Recently I have been getting inundated with the question on having an open, wood-burning fireplace in a commercial occupancy. These have been popping up in many different locations. Most of them occur in the Assembly areas of a B-Occupancy (e.g. break rooms, team gathering spaces, a bar/restaurant, etc.). I have some AHJ's who say absolutely not, they need to provide an UL rated insert. However, there are several micro-breweries, etc. that have them and frankly it is getting confusing. We are on an amended version of the 2012 IFC and IBC still. I see where it provides the requirements for fireplaces, but I had always assumed (possibly my issue), this was mainly for R-Occupancies. Any help is much appreciated.

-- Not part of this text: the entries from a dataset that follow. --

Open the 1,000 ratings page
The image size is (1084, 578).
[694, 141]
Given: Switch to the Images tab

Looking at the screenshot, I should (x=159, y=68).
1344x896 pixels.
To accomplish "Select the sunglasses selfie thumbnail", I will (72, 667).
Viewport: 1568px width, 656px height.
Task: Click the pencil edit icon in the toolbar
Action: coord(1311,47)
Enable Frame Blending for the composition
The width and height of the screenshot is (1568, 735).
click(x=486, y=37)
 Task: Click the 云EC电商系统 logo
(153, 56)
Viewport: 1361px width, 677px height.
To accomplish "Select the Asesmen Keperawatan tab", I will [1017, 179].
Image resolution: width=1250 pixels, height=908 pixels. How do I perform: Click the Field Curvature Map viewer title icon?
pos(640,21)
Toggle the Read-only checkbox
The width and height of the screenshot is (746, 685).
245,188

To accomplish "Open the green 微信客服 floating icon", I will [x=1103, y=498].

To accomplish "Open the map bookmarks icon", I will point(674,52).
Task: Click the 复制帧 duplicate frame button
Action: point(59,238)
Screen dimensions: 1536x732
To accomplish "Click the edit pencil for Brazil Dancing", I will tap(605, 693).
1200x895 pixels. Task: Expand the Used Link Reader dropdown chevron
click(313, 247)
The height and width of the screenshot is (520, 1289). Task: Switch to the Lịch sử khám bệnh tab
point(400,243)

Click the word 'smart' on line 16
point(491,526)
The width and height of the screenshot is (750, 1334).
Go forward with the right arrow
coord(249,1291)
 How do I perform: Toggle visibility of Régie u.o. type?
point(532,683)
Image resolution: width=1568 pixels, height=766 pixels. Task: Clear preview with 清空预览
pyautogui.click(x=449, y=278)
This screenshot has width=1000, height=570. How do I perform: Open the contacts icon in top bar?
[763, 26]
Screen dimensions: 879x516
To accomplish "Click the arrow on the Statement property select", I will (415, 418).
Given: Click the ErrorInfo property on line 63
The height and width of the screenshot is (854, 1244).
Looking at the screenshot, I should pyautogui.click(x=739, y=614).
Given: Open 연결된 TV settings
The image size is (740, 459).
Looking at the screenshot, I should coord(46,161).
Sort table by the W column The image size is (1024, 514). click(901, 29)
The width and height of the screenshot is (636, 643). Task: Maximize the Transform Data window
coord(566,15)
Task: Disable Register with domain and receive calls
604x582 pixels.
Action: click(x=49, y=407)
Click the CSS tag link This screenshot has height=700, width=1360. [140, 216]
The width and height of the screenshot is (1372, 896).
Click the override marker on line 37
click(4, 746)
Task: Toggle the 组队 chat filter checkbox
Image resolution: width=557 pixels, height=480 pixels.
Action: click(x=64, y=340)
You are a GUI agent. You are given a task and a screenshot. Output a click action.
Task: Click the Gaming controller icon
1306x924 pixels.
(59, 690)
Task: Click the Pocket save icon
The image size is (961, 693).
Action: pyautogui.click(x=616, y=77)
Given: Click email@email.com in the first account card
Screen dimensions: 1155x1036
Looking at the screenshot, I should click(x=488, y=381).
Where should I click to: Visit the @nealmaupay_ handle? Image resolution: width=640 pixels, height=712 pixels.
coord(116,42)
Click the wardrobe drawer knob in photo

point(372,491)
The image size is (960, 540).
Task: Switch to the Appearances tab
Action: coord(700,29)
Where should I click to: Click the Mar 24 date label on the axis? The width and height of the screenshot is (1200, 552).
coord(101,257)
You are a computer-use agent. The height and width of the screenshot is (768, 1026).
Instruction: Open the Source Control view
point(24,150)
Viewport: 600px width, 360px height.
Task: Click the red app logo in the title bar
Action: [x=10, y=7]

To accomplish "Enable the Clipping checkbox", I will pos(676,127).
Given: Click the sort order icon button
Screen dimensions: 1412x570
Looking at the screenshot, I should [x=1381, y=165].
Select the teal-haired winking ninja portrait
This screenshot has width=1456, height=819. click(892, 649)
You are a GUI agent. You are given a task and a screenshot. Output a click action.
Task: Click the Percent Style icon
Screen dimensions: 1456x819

I do have calls into AHJ on their thoughts, but if there is something else I am missing, I am grateful for the input...and perhaps making a smarter me.


----------



## cda (Feb 1, 2021)

Sounds like the ahj is missing it.

Unless they can give you a code section saying NO,,,

It is allowed.

As you say, see them in different occupancy types


----------



## Kearney.200 (Feb 1, 2021)

I can see possible dangers, but if there is no code section to point to then I think it comes down to a conversation with he AHJ. I think my major sticking point would come down to safety of people with guards and the such.


----------



## Robert (Feb 2, 2021)

I'm going to be looking into this soon also, but here the Green Code and/or Energy Code may come into play.


----------



## Paul Sweet (Feb 2, 2021)

I don't see any restrictions in IBC 2111.  It's possible that it's a fire code issue; I remember a few years ago it banned Christmas trees in churches because they are an assembly occupancy.  I see restrictions on residential fireplaces in IECC R402, but don't see anything in CE402 regarding fireplaces in commercial buildings.


----------



## rogerpa (Mar 27, 2021)

See IBC Chapter 21.


----------



## mtlogcabin (Mar 29, 2021)

Sometimes it is an air quality issue through local zoning codes/Health Department that prohibit wood burning fireplaces 






						Woodstoves in Missoula County | Missoula County, MT
					

Solid fuel burning devices such as woodstoves and fireplaces are the primary source of winter air pollution throughout Missoula County. In order to clean up the air and protect residents' health, the Missoula City-County Health Department has implemented rules about which devices may be...



					www.missoulacounty.us


----------



## Yikes (Mar 30, 2021)

rogerpa said:


> See IBC Chapter 21.


IBC 2111 for masonry fireplaces.  Nothing I'm aware of in the IBC or IFC that treats commercial fireplaces differently than residential fireplaces in new construction.
Some prohibitions will relate to environmental impacts (which could apply equally to commercial or residential), or may relate to older, pre-existing, nonconforming structures.  We had an older church in our town that was entirely wood-framed, non-rated, no sprinklers.  The fire marshal allowed limited liturgical candles up-front, but asked the church to not distribute candles to the congregation inside (think midnight Christmas eve service), or to put candles in wreath displays, etc.


----------